Comparative effectiveness, safety and acceptability of pharmacological and psychosocial interventions for the treatment of cannabis use disorders

Project details:

In May 2025, Bristol ESG were asked to undertake a systematic review of the evidence for the comparative effectiveness, safety and acceptability of pharmacological and psychosocial interventions for the treatment of cannabis use disorders (CUD). The project is funded by the NIHR Evidence Synthesis Programme (project number: NIHR176717) and involves a secondary network meta-analysis of data from two completed systematic reviews examining the effectiveness and safety of pharmacotherapies (NIHR165373) and psychosocial interventions (NIHR167862) for CUD in adults and young persons aged ≥16 years.

Project status: completed

Contact: bristol-esg@bristol.ac.uk

What is the problem?

Cannabis is commonly used worldwide as a recreational drug. Cannabis use disorder is a condition characterized by frequent use, craving and inability to stop using cannabis even when it is causing physical or psychological problems for the user.

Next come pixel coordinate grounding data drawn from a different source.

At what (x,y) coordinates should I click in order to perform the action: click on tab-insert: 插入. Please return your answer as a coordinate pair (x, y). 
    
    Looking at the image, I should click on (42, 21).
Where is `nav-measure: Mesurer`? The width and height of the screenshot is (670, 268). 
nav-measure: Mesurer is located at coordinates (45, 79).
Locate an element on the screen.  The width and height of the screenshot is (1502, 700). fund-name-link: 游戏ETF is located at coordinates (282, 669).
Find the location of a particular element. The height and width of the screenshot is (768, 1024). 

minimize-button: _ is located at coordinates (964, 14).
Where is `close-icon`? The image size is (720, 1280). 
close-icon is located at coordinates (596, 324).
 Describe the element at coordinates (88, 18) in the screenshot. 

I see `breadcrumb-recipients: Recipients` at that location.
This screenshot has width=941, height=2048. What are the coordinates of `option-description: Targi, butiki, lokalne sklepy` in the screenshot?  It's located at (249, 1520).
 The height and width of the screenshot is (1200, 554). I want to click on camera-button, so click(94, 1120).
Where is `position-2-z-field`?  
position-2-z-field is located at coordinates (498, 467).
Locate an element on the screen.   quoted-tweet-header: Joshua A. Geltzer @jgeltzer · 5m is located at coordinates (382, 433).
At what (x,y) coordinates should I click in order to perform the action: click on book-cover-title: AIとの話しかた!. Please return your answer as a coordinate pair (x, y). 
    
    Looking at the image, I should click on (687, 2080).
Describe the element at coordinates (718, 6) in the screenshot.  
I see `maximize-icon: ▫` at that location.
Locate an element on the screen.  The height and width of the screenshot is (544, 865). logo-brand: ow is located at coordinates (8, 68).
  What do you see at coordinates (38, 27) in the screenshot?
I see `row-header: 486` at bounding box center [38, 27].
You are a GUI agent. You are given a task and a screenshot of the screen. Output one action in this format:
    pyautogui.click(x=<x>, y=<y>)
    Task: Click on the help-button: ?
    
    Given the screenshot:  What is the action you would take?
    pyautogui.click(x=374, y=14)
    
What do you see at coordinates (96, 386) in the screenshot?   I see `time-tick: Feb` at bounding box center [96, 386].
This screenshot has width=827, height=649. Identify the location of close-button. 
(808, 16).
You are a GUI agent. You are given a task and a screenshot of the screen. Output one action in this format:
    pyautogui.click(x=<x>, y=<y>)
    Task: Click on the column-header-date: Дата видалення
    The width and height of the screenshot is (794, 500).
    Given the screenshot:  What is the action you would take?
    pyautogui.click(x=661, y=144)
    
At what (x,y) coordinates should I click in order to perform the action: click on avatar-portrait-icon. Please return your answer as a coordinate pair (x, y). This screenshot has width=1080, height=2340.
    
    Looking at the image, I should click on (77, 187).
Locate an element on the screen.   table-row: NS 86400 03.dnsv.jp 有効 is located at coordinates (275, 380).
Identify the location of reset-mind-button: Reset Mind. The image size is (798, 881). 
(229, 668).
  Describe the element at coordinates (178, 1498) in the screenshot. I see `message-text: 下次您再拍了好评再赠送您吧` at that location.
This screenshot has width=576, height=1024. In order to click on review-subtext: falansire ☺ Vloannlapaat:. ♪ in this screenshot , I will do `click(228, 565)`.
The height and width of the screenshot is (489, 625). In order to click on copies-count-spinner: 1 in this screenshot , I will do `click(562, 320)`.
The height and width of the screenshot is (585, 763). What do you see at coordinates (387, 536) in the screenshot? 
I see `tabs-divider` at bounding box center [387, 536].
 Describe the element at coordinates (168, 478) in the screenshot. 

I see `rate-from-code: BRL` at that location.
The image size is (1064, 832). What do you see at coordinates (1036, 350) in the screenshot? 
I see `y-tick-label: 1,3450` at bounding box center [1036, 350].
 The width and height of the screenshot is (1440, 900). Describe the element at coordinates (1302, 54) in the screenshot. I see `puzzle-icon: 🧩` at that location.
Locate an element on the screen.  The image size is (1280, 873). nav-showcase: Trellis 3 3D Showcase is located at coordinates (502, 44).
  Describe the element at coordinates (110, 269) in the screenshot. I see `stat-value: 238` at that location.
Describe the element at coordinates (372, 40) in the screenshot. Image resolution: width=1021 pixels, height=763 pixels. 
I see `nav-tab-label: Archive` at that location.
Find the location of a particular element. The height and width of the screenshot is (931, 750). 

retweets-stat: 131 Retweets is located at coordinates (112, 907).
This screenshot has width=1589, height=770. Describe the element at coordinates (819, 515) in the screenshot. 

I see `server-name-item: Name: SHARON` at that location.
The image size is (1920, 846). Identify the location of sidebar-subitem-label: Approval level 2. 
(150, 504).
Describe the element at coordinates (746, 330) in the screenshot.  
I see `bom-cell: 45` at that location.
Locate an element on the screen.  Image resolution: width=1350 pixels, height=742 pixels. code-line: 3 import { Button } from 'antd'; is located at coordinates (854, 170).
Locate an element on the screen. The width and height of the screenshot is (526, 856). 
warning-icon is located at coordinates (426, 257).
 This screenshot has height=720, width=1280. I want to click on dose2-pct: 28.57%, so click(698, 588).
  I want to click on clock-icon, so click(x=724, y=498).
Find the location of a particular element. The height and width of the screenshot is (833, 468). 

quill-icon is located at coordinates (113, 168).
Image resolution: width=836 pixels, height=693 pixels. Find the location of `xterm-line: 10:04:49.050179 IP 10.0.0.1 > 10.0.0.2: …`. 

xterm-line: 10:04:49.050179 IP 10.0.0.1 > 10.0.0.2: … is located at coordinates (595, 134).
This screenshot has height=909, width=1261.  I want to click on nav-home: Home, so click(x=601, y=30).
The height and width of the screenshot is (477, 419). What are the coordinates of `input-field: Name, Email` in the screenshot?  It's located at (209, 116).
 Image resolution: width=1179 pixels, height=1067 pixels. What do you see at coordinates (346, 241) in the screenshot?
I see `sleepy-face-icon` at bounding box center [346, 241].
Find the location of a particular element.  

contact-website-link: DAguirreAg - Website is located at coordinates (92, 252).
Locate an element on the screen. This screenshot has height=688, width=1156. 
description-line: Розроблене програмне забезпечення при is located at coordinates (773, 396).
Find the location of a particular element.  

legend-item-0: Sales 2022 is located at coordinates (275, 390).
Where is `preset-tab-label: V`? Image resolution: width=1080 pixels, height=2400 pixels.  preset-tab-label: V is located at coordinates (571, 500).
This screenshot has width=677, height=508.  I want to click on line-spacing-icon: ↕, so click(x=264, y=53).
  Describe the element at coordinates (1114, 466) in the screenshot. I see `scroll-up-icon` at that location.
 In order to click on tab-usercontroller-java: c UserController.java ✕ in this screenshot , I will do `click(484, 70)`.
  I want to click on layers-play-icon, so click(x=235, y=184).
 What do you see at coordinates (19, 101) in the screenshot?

This condition has become much more common during the past three decades and this has led to an increase in the number of people seeking treatment for it. While specific medicines are not widely available and none are approved for this purpose, psychosocial treatments (such as talking therapies, or giving people incentives like vouchers for staying in treatment) are currently the first choice of treatment.

What did we do?

We brought together the available evidence on medicines and psychosocial treatments for cannabis use disorder. We compared the different types of treatments (or combination of treatments) to identify which are the best approaches for the people with cannabis use disorder.

What did we find?

We combined the results from 57 studies involving over 6,000 people with cannabis use disorder. There was very little reliable evidence that medicines help reduce cannabis use. Medicines such as CBD (non-intoxicating part of cannabis), NAC (supplement helping to balance brain chemicals linked to cravings and self-control), and varenicline (medicine used to help people quit smoking), might help people stop using cannabis or stay in treatment, but the evidence is weak. Many medicines had no clear benefit and some of them had side effects. However, some psychosocial interventions may help people reduce cannabis use, achieve abstinence and stay in treatment. Useful therapies involved teaching people skills to manage difficult emotions, accept challenging thoughts and stay focused on the present moment, or practical strategies to change unhelpful thoughts and actions and boost motivation, as well as giving people incentives for staying off cannabis or staying in treatment. Overall, the evidence is limited and uncertain, meaning we cannot be confident about which treatments work best. More high-quality studies are needed to understand which treatments are safe and effective. For now, talking therapies and incentives remain the main option for people seeking help with cannabis use disorder.